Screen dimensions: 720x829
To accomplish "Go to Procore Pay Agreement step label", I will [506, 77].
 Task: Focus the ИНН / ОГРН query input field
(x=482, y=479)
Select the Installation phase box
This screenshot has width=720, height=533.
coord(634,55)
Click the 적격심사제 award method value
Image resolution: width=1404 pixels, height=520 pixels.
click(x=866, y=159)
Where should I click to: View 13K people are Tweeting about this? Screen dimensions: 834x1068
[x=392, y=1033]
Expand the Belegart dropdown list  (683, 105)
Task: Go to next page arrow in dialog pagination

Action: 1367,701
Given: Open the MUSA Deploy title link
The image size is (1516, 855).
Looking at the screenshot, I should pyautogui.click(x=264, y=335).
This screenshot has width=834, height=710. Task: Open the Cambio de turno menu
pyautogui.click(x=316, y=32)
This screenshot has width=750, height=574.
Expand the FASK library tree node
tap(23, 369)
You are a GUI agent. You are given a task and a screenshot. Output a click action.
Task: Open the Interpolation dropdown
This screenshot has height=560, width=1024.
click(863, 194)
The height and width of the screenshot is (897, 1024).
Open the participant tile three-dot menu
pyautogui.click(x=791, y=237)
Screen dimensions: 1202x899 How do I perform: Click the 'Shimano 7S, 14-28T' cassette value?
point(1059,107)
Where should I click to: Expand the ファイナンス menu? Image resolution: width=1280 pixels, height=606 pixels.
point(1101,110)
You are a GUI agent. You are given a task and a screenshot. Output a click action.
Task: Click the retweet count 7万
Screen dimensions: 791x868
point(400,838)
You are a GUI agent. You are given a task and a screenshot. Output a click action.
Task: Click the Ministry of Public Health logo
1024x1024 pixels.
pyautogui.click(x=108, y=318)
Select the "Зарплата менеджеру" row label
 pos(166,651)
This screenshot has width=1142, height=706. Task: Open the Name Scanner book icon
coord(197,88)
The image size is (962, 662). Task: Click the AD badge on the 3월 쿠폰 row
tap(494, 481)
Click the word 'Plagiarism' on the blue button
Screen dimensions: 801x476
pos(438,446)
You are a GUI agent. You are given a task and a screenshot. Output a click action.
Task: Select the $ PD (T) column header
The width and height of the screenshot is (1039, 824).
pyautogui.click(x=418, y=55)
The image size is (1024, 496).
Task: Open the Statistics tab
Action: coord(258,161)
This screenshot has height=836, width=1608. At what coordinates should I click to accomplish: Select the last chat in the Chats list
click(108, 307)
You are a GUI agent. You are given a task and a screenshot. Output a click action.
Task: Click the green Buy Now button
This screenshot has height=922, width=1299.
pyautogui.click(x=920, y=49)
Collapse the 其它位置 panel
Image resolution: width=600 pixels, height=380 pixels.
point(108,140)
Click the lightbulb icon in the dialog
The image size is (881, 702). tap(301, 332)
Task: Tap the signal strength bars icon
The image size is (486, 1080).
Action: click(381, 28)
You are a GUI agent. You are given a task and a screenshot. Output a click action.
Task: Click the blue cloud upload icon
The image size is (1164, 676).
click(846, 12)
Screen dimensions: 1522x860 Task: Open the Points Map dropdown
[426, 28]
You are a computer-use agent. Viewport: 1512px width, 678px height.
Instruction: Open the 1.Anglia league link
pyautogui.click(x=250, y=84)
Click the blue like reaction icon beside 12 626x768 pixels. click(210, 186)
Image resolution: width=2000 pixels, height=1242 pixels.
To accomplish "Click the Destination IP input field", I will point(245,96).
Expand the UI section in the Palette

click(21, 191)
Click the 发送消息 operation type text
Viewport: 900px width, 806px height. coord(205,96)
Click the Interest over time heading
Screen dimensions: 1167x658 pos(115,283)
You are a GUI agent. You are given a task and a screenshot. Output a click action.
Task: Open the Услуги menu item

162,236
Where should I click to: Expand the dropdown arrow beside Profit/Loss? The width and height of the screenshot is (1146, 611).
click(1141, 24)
--------
> _PROBLEM STATEMENT_: Work out the number of lines in the records that contain the string "button". Nothing but that number should be sent back.

> _RESPONSE TO THE EXERCISE_: 2